• [Exercise aim] Each line in the entries below that holds the word "button" belongs in the answer.

• [Source material]

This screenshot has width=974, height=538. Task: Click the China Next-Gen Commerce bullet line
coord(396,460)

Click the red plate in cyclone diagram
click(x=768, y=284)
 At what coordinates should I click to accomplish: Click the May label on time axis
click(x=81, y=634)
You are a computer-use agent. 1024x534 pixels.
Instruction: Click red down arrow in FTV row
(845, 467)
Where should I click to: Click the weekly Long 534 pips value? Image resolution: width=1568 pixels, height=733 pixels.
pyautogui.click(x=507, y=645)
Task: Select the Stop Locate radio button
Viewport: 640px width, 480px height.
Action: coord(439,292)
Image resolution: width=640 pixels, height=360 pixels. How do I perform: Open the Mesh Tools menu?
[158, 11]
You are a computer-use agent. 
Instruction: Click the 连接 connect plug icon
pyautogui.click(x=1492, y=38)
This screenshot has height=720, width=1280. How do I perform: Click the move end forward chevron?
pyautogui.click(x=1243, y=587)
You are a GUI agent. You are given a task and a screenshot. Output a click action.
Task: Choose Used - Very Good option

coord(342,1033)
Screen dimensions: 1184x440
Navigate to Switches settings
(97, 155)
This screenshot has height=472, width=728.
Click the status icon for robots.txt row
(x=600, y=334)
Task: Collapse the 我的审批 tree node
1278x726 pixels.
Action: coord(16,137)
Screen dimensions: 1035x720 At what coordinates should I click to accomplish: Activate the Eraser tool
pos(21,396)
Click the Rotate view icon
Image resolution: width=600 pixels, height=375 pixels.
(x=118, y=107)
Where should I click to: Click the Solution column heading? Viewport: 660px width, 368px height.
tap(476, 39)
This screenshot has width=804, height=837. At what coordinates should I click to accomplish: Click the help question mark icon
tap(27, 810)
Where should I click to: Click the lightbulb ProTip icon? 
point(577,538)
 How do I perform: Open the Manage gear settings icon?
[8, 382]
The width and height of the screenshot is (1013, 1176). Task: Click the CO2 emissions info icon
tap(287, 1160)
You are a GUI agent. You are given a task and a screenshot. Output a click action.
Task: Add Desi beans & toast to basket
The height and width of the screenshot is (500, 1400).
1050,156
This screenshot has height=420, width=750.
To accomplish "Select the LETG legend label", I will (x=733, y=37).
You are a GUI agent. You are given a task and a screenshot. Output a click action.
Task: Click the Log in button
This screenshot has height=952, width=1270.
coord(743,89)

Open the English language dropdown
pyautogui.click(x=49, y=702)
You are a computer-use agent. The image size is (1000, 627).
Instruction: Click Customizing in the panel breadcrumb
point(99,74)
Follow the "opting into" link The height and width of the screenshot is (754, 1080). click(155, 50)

• [Reply]
Task: Select the Stop Locate radio button
Task: Click the Log in button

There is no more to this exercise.